All my measurements were taken using the measure function of the oscilloscope, which at the voltage discrimination I was working, have a margin of error of ±.02 Volts. Because of this margin of error, I have included a calculation of the minimum and maximum values of the speed of light due to the oscilloscope's margin of error, along with the error that would be caused by the standard deviation from my relatively small sample size of 20 points for each category.

I did all my calculations using MatLab 7.0.4 and you can access a Microsoft Word file with the data as generated by MatLab at File:SpeedofLight.doc (Steve Koch:It's better to do things in the wiki format, so I converted your document to html here: /Word. Although you did a good job with that document, please use the wiki next time! (And actually, now that I'm looking at it more, it's a good supporting document, but difficult to understand without more detailed explanation of the analysis techniques))

Calculation of the Speed of Light To calculate the speed of light, I calibrated the TAC by taking 20 data points at each "0 delay", ".5ns delay", "1ns delay", and "2ns delay". In doing so I was able to take the average of the points and graphically set a linear model to the data such that the slope of the regression line was of units Volts/nanosecond. Having done this, I measured the same number of points for differences of distance measuring 0, .25, .5, .75, and 1 meter. Fitting a regression line to this data gave me an increment measuring Volts/meter. With these two data points, I was able to calculate the speed of light in terms of meters/nanosecond and from that find my final value.

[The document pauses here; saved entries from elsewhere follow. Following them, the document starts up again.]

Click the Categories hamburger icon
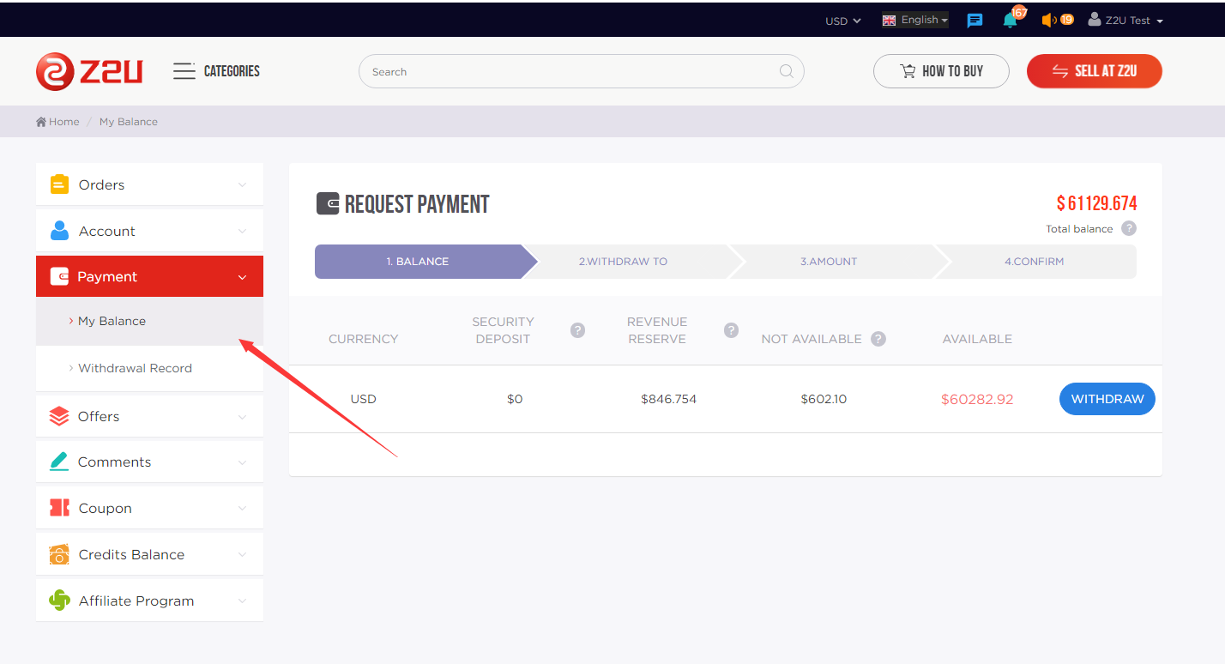 184,71
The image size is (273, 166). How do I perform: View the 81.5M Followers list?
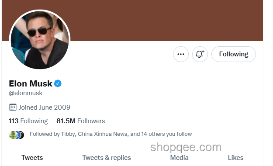[x=81, y=121]
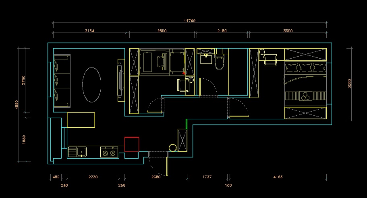Click the 4880 vertical dimension text
This screenshot has width=367, height=198.
coord(17,104)
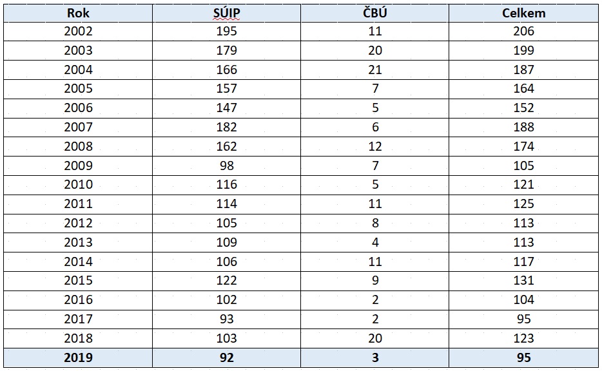Image resolution: width=602 pixels, height=371 pixels.
Task: Click the ČBÚ value 12 for 2008
Action: (x=375, y=146)
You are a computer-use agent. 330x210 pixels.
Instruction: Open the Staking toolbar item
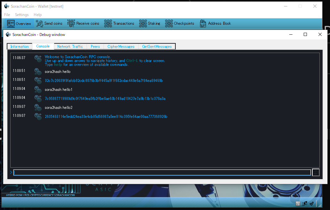pyautogui.click(x=149, y=23)
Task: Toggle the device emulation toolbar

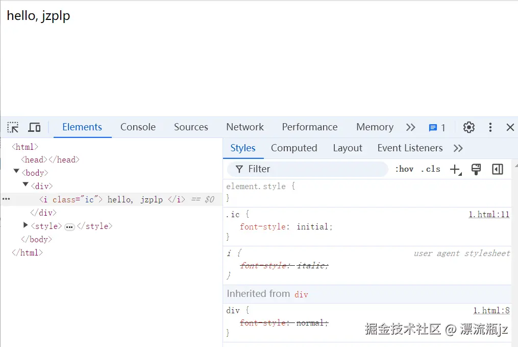Action: coord(34,127)
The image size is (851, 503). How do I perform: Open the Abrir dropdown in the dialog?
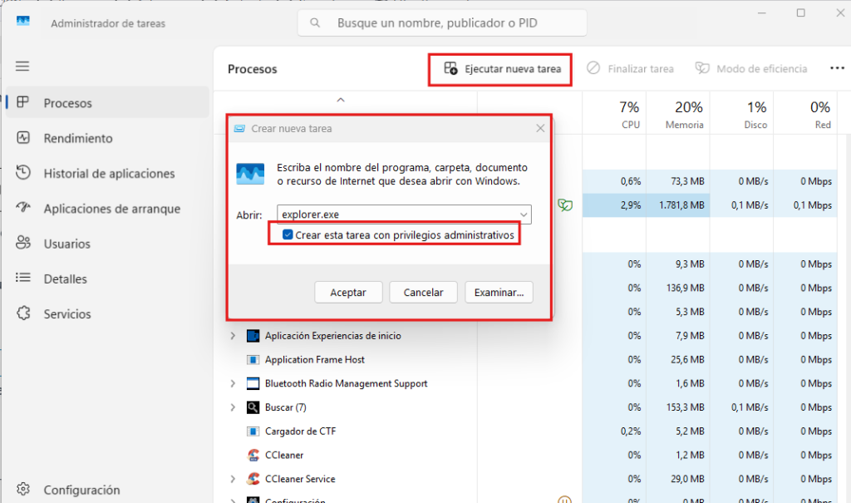tap(523, 214)
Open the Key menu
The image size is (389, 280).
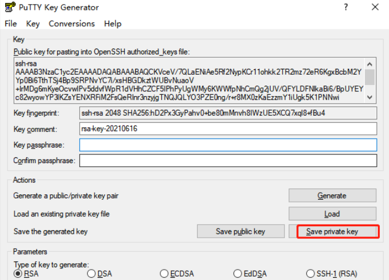click(33, 24)
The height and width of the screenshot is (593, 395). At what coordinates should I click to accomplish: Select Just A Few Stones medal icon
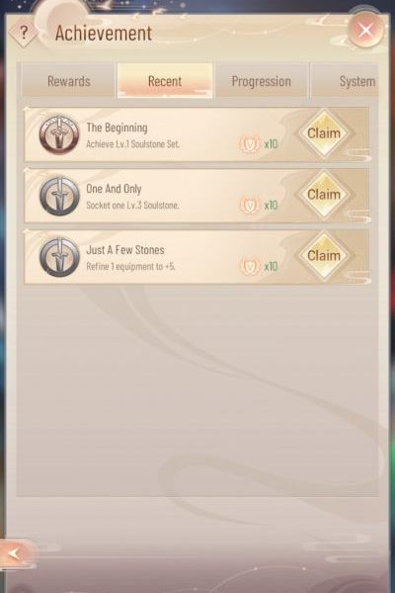(59, 257)
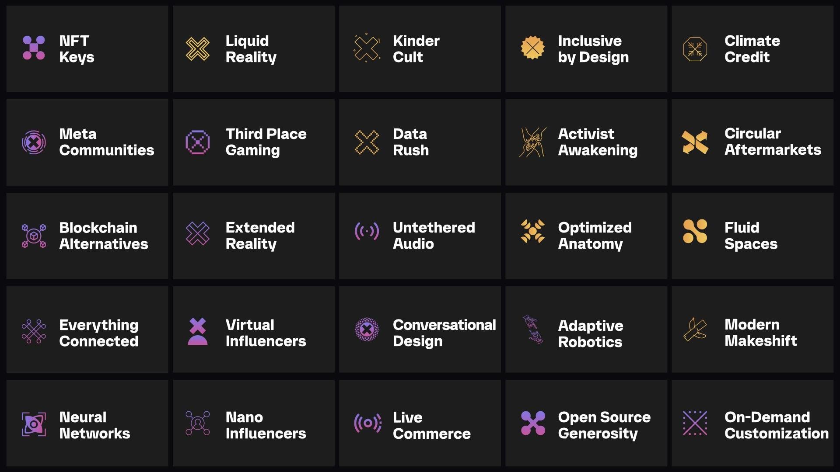Open the Conversational Design title
This screenshot has height=472, width=840.
coord(445,333)

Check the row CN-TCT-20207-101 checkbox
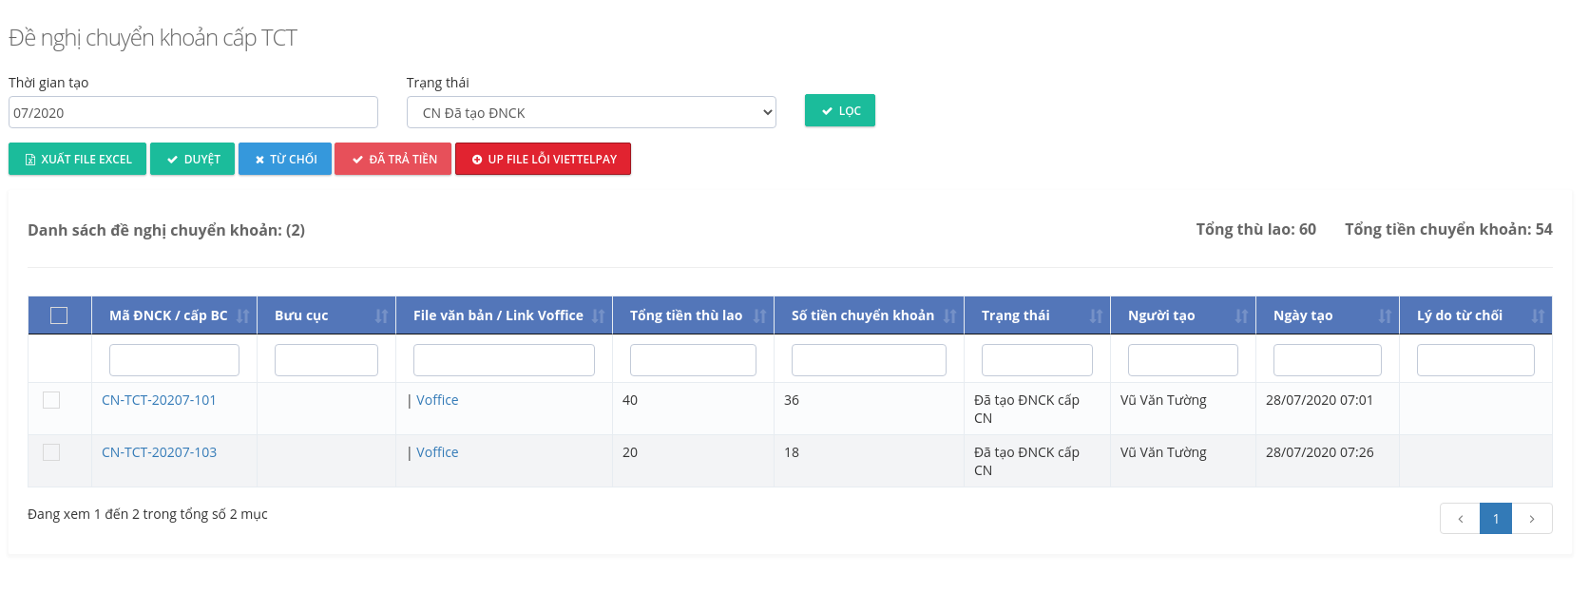click(x=51, y=400)
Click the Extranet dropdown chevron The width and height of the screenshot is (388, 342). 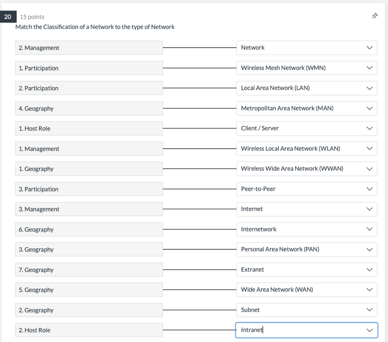click(x=369, y=270)
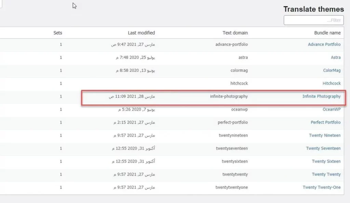This screenshot has height=203, width=350.
Task: Open the Advance Portfolio theme link
Action: (324, 44)
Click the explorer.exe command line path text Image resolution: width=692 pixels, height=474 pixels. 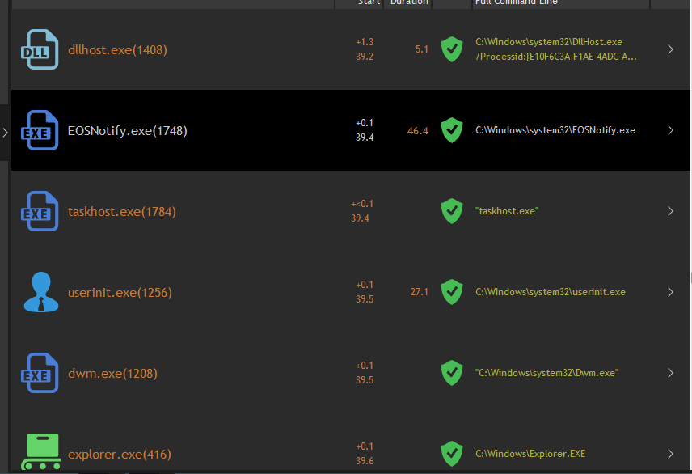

^{SJK 12:55, 4 October 2008 (EDT)}

The data points that I measured returned the calculated values of .2323 V/ns and .4988 V/m so when I calculated the speed of light I came out with a value of [math]\displaystyle{ .2323(V/ns)/.4988(V/m)*1E9 = 4.66E8(m/s) }[/math]. This gave me a value of 4.66e8 m/s for the speed of light, which is approximately 1.5 times the accepted value. Having this high of a speed surprised me greatly, primarily because I know the value of the speed of light in a vacuum is approximately 3e8 m/s.

Error Calculation To determine the error in my measurements, I decided to calculate the error in two different manners, using the measurement error and calculating the maximum and minimum values of the regression lines for each data series, the time delay and length difference, such that I could determine the maximum and minimum values of the speed of light within the margin of error of the oscilloscope. Doing so, I calculated a minimum value of 3.83e8 m/s and maximum value of 5.66e8 m/s. The minimum calculation was significantly closer to the true value of the speed of light, but as it was still significantly higher than the actual value I decided to do the calculations using the standard deviation.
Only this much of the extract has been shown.